Austria’s Right Wing Freedom Party Leads Rivals in National Election Focused on Immigration

The probable victory marks the first time the Freedom Party, founded in 1956, has ever came in first place.

AP/Heinz-Peter Bader
Head of the Freedom Party, Herbert Kickl, left, waves to supporters besides party colleague Susanne Fuerst after his speech at a final election campaign event. AP/Heinz-Peter Bader

The right-wing Freedom Party had a lead over the governing conservatives in Austria’s national election on Sunday and was well-placed for its first win in a parliamentary vote, a projection showed. But its chances of governing were unclear.

The projection for ORF public television, based on partial counting, put support for the Freedom Party at 29.1 percent in the parliamentary election and Chancellor Karl Nehammer’s Austrian People’s Party at 26.3 percent. The center-left Social Democrats were in third place with 20.9 percent.

A former interior minister and longtime campaign strategist who has led the Freedom Party since 2021, Herbert Kickl, wants to become Austria’s new chancellor on the back of the first far-right national election win in post-World War II Austria.

But to become Austria’s new leader, he would need a coalition partner to command a majority in the lower house of parliament — and rivals have said they won’t work with Mr. Kickl in government.

“The voter has spoken. Change is wanted in our country,” Freedom Party general secretary Michael Schnedlitz said, though he acknowledged that “we don’t have the final result yet.”

People’s Party general secretary Christian Stocker conceded that “we didn’t achieve first place” but said his party had come back from lower poll ratings. And he reiterated Mr. Nehammer’s refusal to form a coalition with Mr. Kickl — “that was the case yesterday, and it is the case today and it will still be the case tomorrow.”

Mr. Kickl has achieved a turnaround since Austria’s last parliamentary election in 2019. In June, the Freedom Party narrowly won a nationwide vote for the first time in the European Parliament election, which also brought gains for other European far-right parties.

In 2019, its support slumped to 16.2 percent after a scandal brought down a government in which it was the junior coalition partner. Then-vice chancellor and Freedom Party leader Heinz-Christian Strache resigned following the publication of a secretly recorded video in which he appeared to offer favors to a purported Russian investor.

The right has tapped into voter frustration over high inflation, the war in Ukraine and the COVID pandemic. It has also built on worries about migration.

In its election program, titled “Fortress Austria,” the Freedom Party calls for “remigration of uninvited foreigners,” for achieving a more “homogeneous” nation by tightly controlling borders and suspending the right to asylum via an “emergency law.”

The Freedom Party also calls for an end to sanctions against Russia, is highly critical of Western military aid to Ukraine and wants to bow out of the European Sky Shield Initiative, a missile defense project launched by Germany.

The leader of the Social Democrats, a party that led many of Austria’s post-World War II governments, has positioned himself as the polar opposite to Mr. Kickl. Andreas Babler has ruled out governing with the right and labeled Mr. Kickl “a threat to democracy.”

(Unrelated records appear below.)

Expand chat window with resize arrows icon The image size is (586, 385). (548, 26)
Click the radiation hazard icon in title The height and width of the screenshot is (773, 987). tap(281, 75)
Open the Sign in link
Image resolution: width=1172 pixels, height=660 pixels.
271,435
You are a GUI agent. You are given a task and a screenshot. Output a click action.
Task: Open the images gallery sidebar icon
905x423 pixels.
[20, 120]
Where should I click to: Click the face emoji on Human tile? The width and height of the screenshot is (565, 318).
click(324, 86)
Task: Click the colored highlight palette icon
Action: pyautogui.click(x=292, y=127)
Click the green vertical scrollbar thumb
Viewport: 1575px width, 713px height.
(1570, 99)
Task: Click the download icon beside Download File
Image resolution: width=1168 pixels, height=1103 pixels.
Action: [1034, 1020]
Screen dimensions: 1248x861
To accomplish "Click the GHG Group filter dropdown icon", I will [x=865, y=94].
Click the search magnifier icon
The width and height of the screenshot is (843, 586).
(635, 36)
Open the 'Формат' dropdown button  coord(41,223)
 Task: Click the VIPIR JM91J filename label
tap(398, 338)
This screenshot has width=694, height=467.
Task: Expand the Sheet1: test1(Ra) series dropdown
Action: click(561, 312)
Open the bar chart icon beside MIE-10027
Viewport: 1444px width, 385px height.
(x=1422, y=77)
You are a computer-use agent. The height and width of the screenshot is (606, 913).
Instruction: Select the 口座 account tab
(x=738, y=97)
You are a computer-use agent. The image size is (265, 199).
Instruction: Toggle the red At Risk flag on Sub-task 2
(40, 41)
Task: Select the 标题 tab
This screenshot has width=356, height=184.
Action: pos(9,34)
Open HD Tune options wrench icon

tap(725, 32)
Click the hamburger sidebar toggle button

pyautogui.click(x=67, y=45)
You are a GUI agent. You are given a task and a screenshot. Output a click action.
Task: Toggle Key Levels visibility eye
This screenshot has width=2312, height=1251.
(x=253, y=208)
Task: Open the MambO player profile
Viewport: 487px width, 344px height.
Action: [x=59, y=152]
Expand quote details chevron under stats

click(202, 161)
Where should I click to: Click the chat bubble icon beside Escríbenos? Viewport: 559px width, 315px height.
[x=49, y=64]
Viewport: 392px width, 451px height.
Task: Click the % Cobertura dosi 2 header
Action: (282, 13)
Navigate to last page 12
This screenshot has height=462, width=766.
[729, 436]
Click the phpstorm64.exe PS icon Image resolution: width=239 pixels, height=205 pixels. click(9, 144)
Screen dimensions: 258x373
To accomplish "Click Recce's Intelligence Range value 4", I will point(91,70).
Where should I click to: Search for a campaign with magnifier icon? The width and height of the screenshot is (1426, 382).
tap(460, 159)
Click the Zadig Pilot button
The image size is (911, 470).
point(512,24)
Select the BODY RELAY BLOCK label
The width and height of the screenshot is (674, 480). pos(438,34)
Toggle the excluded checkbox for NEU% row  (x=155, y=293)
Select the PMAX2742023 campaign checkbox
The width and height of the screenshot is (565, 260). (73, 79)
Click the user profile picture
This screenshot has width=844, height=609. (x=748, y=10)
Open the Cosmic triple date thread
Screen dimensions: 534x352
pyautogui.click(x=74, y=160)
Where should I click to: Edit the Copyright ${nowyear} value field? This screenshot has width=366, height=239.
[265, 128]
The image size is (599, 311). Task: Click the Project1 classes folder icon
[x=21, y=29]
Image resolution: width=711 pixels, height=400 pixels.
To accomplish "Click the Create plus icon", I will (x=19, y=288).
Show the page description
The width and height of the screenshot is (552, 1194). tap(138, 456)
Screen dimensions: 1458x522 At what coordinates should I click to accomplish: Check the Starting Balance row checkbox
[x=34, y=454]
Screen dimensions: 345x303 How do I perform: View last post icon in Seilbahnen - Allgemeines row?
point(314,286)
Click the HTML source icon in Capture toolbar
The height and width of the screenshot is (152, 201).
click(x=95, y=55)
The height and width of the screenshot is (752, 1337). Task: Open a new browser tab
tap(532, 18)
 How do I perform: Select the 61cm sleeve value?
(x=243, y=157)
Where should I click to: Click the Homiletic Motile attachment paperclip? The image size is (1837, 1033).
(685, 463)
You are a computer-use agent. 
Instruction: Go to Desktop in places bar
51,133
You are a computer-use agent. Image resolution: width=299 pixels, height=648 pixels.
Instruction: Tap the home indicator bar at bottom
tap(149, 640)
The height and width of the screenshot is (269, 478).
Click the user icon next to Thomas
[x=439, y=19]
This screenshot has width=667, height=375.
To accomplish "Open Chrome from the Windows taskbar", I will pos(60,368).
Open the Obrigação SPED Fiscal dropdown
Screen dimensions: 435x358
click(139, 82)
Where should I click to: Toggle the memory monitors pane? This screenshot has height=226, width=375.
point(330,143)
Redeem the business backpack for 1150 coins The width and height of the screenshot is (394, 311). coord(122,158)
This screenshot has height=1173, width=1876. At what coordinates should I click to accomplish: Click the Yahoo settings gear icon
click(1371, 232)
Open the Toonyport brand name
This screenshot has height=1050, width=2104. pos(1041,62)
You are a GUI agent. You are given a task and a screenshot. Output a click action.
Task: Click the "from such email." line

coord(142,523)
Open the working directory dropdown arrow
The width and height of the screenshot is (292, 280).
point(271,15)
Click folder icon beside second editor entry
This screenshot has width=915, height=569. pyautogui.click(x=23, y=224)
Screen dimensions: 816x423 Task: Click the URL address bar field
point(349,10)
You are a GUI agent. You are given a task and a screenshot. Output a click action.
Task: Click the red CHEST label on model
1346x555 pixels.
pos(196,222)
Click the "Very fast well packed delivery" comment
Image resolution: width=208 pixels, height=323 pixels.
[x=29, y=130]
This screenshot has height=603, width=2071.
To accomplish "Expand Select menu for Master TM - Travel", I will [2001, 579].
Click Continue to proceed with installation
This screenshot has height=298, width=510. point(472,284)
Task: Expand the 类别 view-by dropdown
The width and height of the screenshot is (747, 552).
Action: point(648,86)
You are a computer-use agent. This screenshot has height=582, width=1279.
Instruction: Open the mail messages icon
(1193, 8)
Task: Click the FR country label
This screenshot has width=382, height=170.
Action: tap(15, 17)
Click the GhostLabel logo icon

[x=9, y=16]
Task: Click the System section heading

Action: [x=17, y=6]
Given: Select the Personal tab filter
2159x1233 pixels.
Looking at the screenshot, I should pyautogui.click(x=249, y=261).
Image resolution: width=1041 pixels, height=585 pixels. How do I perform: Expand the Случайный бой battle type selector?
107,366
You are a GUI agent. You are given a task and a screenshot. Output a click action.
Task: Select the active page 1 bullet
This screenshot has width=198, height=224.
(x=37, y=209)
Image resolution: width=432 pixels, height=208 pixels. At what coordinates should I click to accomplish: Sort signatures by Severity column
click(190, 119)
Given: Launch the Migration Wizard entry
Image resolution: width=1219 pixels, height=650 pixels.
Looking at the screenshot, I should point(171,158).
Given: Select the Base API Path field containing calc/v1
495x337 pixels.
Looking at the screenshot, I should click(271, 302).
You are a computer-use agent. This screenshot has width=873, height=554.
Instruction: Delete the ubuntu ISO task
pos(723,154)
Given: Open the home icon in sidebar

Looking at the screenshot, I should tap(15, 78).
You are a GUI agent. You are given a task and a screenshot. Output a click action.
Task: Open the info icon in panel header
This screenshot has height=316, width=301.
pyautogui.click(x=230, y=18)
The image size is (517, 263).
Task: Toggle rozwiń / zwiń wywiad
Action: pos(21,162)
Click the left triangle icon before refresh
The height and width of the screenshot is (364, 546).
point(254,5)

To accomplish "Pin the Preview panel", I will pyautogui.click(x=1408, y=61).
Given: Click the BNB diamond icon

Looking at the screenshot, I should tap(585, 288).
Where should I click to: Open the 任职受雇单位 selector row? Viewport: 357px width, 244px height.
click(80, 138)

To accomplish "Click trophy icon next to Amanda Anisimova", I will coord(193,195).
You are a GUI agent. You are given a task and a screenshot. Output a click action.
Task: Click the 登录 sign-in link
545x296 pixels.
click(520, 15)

While the Freedom Party has recovered, the popularity of Nehammer’s People’s Party, which currently leads a coalition government with the environmentalist Greens as junior partners, has declined since 2019.

During the election campaign, Mr. Nehammer portrayed his party, which has taken a tough line on immigration in recent years, as “the strong center” that will guarantee stability amid multiple crises.